ACCORDING TO A 2014 report from the Centers for Disease Control and Prevention (CDC), the number of people who give birth to their first babies in their 40s has quadrupled since the mid-1980s (Matthews and Hamilton, 2014). If we add new parenthood to the growing list of near vision demands for presbyopes, the natural loss of accommodation is a nuisance when it comes to newborn nail clipping, nose cleaning, and appreciation of fine baby hairs. Once the grasp reflex develops in babies, spectacle lenses worn to correct refractive error don’t stand a chance, as those tiny hands will reach for your frames faster than you can say “peek-a-boo.”
CASE HISTORY TRIGGER POINTS
Patients who present with astigmatism of –0.75DC or greater in at least one eye represent nearly 50% of patients starting contact lens wear (Young et al, 2011). It is important to investigate how well soft toric lenses meet the daily visual demands of people who wear them. For example, a patient who had a myopic, astigmatic, presbyopic spectacle prescription reported that she recently stopped wearing her single-vision soft toric lenses due to an inadequate visual experience for all working distances. Her progressive spectacles were constantly being tugged at and damaged by her nearly 1-year-old baby boy.

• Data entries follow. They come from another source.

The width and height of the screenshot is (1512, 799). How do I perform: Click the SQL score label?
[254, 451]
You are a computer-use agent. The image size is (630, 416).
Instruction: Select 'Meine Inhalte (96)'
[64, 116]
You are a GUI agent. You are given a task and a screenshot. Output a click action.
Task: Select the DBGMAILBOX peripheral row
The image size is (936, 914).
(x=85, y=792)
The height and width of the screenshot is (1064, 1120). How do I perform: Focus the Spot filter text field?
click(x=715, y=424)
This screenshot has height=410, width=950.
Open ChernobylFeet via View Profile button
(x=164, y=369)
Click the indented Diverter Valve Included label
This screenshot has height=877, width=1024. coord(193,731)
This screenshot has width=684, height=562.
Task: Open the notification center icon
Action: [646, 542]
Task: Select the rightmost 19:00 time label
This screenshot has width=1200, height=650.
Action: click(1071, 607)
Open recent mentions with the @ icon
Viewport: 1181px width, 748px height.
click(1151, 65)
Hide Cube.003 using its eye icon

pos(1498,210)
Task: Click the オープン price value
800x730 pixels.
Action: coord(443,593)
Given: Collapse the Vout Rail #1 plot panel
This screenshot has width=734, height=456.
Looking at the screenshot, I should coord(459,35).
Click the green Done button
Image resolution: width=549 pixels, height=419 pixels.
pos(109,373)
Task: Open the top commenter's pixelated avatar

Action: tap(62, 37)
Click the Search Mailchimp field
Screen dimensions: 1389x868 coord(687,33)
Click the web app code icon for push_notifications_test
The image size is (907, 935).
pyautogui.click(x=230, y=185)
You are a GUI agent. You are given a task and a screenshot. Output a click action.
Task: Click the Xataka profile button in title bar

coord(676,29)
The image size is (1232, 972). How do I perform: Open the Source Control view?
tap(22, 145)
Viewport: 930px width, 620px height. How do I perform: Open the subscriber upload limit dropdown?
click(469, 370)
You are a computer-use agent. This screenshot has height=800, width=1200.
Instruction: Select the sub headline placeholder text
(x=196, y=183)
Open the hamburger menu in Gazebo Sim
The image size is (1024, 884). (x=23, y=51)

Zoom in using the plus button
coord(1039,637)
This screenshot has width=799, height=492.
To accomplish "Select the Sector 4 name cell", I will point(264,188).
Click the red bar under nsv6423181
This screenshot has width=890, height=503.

She felt hopeless, afraid that there was no contact lens solution that would free her of spectacle lens wear. Baseline topographic mapping was the next step to guide the contact lens decision-making process.
UNDERPROMISE, OVERDELIVER
It can take some convincing to get a previous contact lens wearer to financially invest in your refit services, especially when there is no lens to take home at the end of their consultation visit. Hybrid contact lenses with extended depth of focus technology were empirically ordered for this patient, supplying the manufacturer with only her spectacle prescription, keratometric readings, and horizontal visible iris diameter (Table 1).
The new contact lenses were dispensed a few weeks later. The patient was taught care and handling of hybrid lenses and she obtained 20/20 acuities OD/OS/OU at distance and 20/20 OU at near, measured via a near Snellen acuity card held at 50cm. She was impressed by both the quantity and quality of vision in comparison to what she had with her progressive spectacles; often she needed to hunt for the “sweet spot.”
WEARER EXPERIENCE
At home, the patient built up to wearing her lenses for 10 to 12 hours a day. She loves the freedom from spectacles and appreciates the ability to carry out various real-world tasks (Table 2).
SEIZE THE OPPORTUNITY
There is a market for hybrid multifocal lens wear for new parents who require astigmatic multifocal correction. Even if they represent a small percentage of your specialty lens patient population, it is worth considering this option for them.
REFERENCES
1. Matthews TJ, Hamilton BE. First births to older women continue to rise. Centers for Disease Control and Prevention/National Center for Health Statistics. 2014 May. Available at cdc.gov/nchs/products/databriefs/db152.htm. Accessed 2024 Jan 30.
2. Young G, Sulley A, Hunt C. Prevalence of astigmatism in relation to soft contact lens fitting. Eye Contact Lens. 2011 Jan;37:20-25.